Dataset items:
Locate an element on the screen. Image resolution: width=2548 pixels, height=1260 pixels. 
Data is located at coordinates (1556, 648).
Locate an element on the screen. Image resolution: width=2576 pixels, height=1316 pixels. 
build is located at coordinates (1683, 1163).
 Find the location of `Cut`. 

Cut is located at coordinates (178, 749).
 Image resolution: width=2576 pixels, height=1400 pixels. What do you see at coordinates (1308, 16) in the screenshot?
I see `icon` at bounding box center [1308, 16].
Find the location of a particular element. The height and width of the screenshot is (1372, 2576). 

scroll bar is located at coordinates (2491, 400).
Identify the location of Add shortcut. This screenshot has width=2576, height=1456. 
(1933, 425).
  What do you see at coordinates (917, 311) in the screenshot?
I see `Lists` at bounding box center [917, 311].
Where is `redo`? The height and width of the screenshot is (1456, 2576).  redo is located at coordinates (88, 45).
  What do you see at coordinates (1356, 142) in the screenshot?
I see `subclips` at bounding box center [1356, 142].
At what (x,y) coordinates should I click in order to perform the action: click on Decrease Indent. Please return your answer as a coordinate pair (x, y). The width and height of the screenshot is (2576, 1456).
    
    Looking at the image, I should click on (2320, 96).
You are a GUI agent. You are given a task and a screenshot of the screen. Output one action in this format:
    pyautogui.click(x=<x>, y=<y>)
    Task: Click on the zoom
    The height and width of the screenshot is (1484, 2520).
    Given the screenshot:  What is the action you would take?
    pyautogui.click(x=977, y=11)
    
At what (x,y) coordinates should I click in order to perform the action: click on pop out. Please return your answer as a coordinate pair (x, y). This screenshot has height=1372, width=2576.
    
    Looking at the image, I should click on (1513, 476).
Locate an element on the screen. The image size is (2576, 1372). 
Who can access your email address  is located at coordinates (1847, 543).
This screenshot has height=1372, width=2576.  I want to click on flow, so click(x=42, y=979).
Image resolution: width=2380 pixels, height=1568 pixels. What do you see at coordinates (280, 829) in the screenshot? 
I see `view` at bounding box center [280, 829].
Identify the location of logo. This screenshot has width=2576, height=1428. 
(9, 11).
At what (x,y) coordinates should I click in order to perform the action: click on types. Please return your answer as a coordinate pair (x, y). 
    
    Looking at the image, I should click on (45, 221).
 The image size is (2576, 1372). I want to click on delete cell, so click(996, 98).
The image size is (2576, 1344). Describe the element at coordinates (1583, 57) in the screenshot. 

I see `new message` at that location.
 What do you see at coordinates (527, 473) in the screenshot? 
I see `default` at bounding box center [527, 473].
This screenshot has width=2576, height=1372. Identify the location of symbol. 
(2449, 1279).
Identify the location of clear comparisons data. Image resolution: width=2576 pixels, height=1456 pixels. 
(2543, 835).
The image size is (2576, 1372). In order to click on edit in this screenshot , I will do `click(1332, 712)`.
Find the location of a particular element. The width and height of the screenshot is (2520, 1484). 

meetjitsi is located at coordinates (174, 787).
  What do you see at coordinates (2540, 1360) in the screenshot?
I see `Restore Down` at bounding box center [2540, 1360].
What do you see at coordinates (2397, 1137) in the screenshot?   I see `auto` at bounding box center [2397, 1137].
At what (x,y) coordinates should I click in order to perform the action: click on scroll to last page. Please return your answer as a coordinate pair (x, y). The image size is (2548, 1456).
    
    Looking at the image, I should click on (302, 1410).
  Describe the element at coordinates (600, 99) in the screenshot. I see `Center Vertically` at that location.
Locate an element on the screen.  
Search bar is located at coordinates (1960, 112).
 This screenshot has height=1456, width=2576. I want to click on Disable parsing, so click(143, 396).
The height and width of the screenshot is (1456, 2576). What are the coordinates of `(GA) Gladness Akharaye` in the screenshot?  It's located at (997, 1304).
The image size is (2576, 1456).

--- Given exercise ---
Convert all of the lines above into a numbered list, omitting the blank lines.

--- Correct answer ---
1. Locate an element on the screen. Image resolution: width=2548 pixels, height=1260 pixels. 
2. Data is located at coordinates (1556, 648).
3. Locate an element on the screen. Image resolution: width=2576 pixels, height=1316 pixels. 
4. build is located at coordinates (1683, 1163).
5.  Find the location of `Cut`. 
6. Cut is located at coordinates (178, 749).
7.  Image resolution: width=2576 pixels, height=1400 pixels. What do you see at coordinates (1308, 16) in the screenshot?
8. I see `icon` at bounding box center [1308, 16].
9. Find the location of a particular element. The height and width of the screenshot is (1372, 2576). 
10. scroll bar is located at coordinates (2491, 400).
11. Identify the location of Add shortcut. This screenshot has width=2576, height=1456. 
12. (1933, 425).
13.   What do you see at coordinates (917, 311) in the screenshot?
14. I see `Lists` at bounding box center [917, 311].
15. Where is `redo`? The height and width of the screenshot is (1456, 2576).  redo is located at coordinates (88, 45).
16.   What do you see at coordinates (1356, 142) in the screenshot?
17. I see `subclips` at bounding box center [1356, 142].
18. At what (x,y) coordinates should I click in order to perform the action: click on Decrease Indent. Please return your answer as a coordinate pair (x, y). The width and height of the screenshot is (2576, 1456).
19.     Looking at the image, I should click on (2320, 96).
20. You are a GUI agent. You are given a task and a screenshot of the screen. Output one action in this format:
21.     pyautogui.click(x=<x>, y=<y>)
22.     Task: Click on the zoom
23.     The height and width of the screenshot is (1484, 2520).
24.     Given the screenshot:  What is the action you would take?
25.     pyautogui.click(x=977, y=11)
26. At what (x,y) coordinates should I click in order to perform the action: click on pop out. Please return your answer as a coordinate pair (x, y). This screenshot has height=1372, width=2576.
27.     Looking at the image, I should click on (1513, 476).
28. Locate an element on the screen. The image size is (2576, 1372). 
29. Who can access your email address  is located at coordinates (1847, 543).
30. This screenshot has height=1372, width=2576.  I want to click on flow, so click(x=42, y=979).
31. Image resolution: width=2380 pixels, height=1568 pixels. What do you see at coordinates (280, 829) in the screenshot? 
32. I see `view` at bounding box center [280, 829].
33. Identify the location of logo. This screenshot has width=2576, height=1428. 
34. (9, 11).
35. At what (x,y) coordinates should I click in order to perform the action: click on types. Please return your answer as a coordinate pair (x, y). 
36.     Looking at the image, I should click on (45, 221).
37.  The image size is (2576, 1372). I want to click on delete cell, so click(996, 98).
38. The image size is (2576, 1344). Describe the element at coordinates (1583, 57) in the screenshot. 
39. I see `new message` at that location.
40.  What do you see at coordinates (527, 473) in the screenshot? 
41. I see `default` at bounding box center [527, 473].
42. This screenshot has width=2576, height=1372. Identify the location of symbol. 
43. (2449, 1279).
44. Identify the location of clear comparisons data. Image resolution: width=2576 pixels, height=1456 pixels. 
45. (2543, 835).
46. The image size is (2576, 1372). In order to click on edit in this screenshot , I will do `click(1332, 712)`.
47. Find the location of a particular element. The width and height of the screenshot is (2520, 1484). 
48. meetjitsi is located at coordinates (174, 787).
49.   What do you see at coordinates (2540, 1360) in the screenshot?
50. I see `Restore Down` at bounding box center [2540, 1360].
51. What do you see at coordinates (2397, 1137) in the screenshot?   I see `auto` at bounding box center [2397, 1137].
52. At what (x,y) coordinates should I click in order to perform the action: click on scroll to last page. Please return your answer as a coordinate pair (x, y). The image size is (2548, 1456).
53.     Looking at the image, I should click on (302, 1410).
54.   Describe the element at coordinates (600, 99) in the screenshot. I see `Center Vertically` at that location.
55. Locate an element on the screen.  
56. Search bar is located at coordinates (1960, 112).
57.  This screenshot has height=1456, width=2576. I want to click on Disable parsing, so click(143, 396).
58. The height and width of the screenshot is (1456, 2576). What are the coordinates of `(GA) Gladness Akharaye` in the screenshot?  It's located at (997, 1304).
59. The image size is (2576, 1456).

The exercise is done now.